Thu, Sep 02, 2010 - Page 13 News List

They crawl, they bite, they baffle scientists

Research on bedbugs has not been prioritized because they don’t transmit disease. But that may change now that the little critters are infesting US cities

By Donald G. Mcneil, JR  /  NEW YORK TIMES NEWS SERVICE , NEW YORK

Don’t be too quick to dismiss the common bedbug as merely a pestiferous six-legged blood-sucker.

Think of it, rather, as Cimex lectularius, international arthropod of mystery.

In comparison to other insects that bite man, or even only walk across man’s food, nibble man’s crops or bite man’s farm animals, very little is known about the creature whose Latin name means — go figure — “bug of the bed.” Only a handful of entomologists specialize in it and until recently it has been low on the US government’s research agenda because it does not transmit disease. Most study grants come from the pesticide industry and ask only one question: What kills it?

But now that it’s The Bug That Ate New York, Not to Mention Other Shocked American Cities, that may change.

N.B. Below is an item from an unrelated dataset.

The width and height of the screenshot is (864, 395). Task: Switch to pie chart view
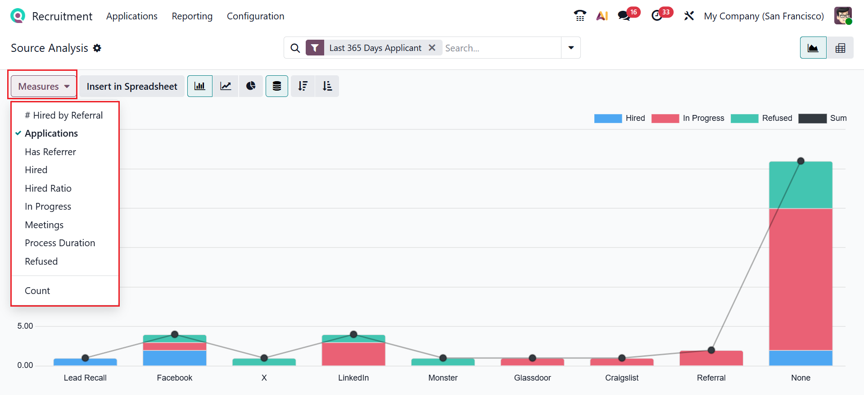(251, 86)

Last month, the Environmental Protection Agency and the Centers for Disease Control and Prevention issued a joint statement on bedbug control. However, it was not a declaration of war nor a plan of action. It was an acknowledgment that the problem is big, a reminder that federal agencies mostly give advice, plus some advice: Try a mix of vacuuming, crevice-sealing, heat and chemicals to kill the things.

It also noted, twice, that bedbug research “has been very limited over the past several decades.”

Ask any expert why the bugs disappeared for 40 years, why they came roaring back in the late 1990s, even why they don’t spread disease, and you hear one answer: “Good question.”

“The first time I saw one that wasn’t dated 1957 and mounted on a microscope slide was in 2001,” said Dini Miller, a Virginia Tech cockroach expert who has added bedbugs to her repertoire.

The bugs have probably been biting our ancestors since they moved from trees to caves. The bugs are “nest parasites” that fed on bats and cave birds like swallows before man moved in.

That makes their disease-free status even more baffling.

(The bites itch, and can cause anaphylactic shock in rare cases, and dust containing feces and molted shells has triggered asthma attacks, but these are all allergic reactions, not disease.)

Bats are sources of rabies, Ebola, SARS and Nipah virus. And other biting bugs are disease carriers — mosquitoes for malaria and West Nile, ticks for Lyme and babesiosis, lice for typhus, fleas for plague, tsetse flies for sleeping sickness, kissing bugs for Chagas. Even non-biting bugs like houseflies and cockroaches transmit disease by carrying bacteria on their feet or in their feces or vomit.

But bedbugs, despite the ick factor, are clean.

Actually it is safer to say that no one has proved they aren’t, said Jerome Goddard, a Mississippi State entomologist.

But not for lack of trying. South African researchers have fed them blood with the AIDS virus, but the virus died. They have shown that bugs can retain hepatitis B virus for weeks, but when they bite chimpanzees, the infection does not take. Brazilian researchers have come closest, getting bedbugs to transfer the Chagas parasite from a wild mouse to lab mice.

“Someday, somebody may come along with a better experiment,” Goddard said.

That lingering uncertainty has led to one change in lab practice. The classic bedbug strain that all newly caught bugs are compared against is a colony originally from Fort Dix, New Jersey, that a researcher kept alive for 30 years by letting it feed on him.